Entries.
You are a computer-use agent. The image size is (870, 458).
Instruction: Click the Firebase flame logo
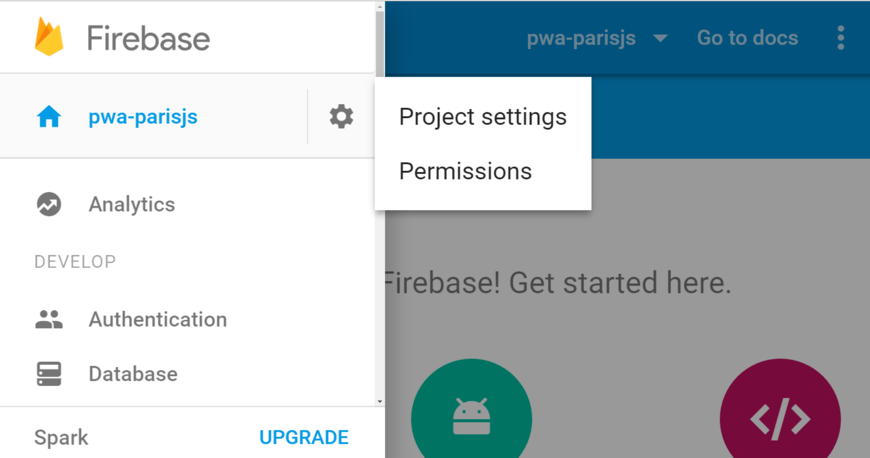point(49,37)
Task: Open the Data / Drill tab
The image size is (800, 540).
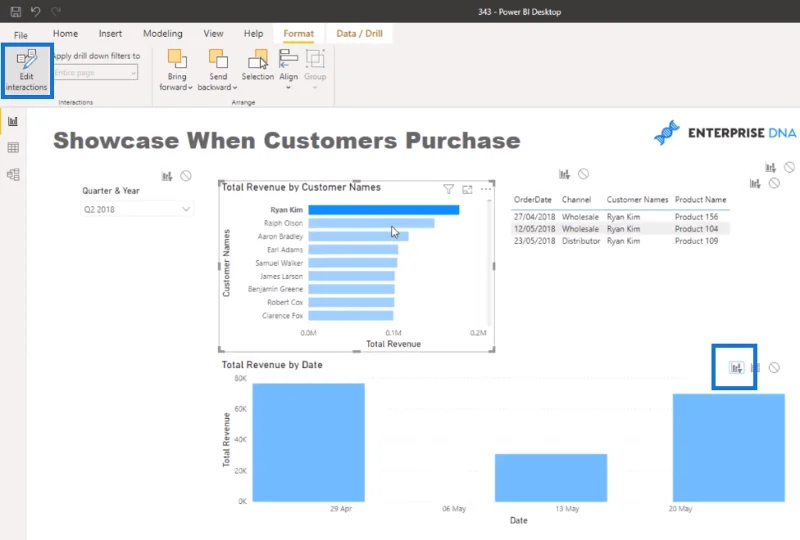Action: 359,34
* * *
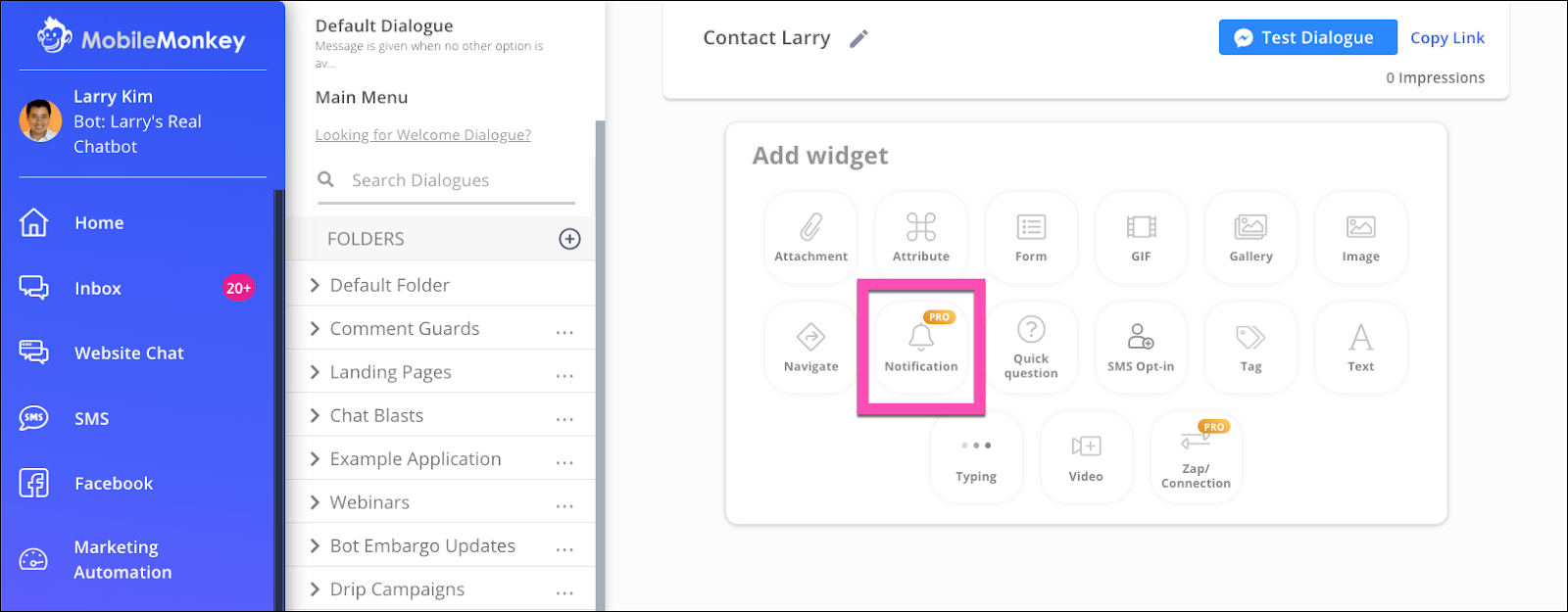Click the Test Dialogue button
...
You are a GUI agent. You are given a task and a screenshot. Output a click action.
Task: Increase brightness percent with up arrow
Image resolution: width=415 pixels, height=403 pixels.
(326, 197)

Required task.
Starting with the line that contains "You are a computer-use" and going on through the line that contains "Action: 359,34", write those lines of the material again with "image size" switched to "picture size" and everything else unchanged. Leave the pictures out.

Solved exercise.
You are a computer-use agent. The picture size is (870, 458).
Instruction: Click the Firebase flame logo
point(49,37)
Task: Open the Data / Drill tab
The picture size is (800, 540).
Action: 359,34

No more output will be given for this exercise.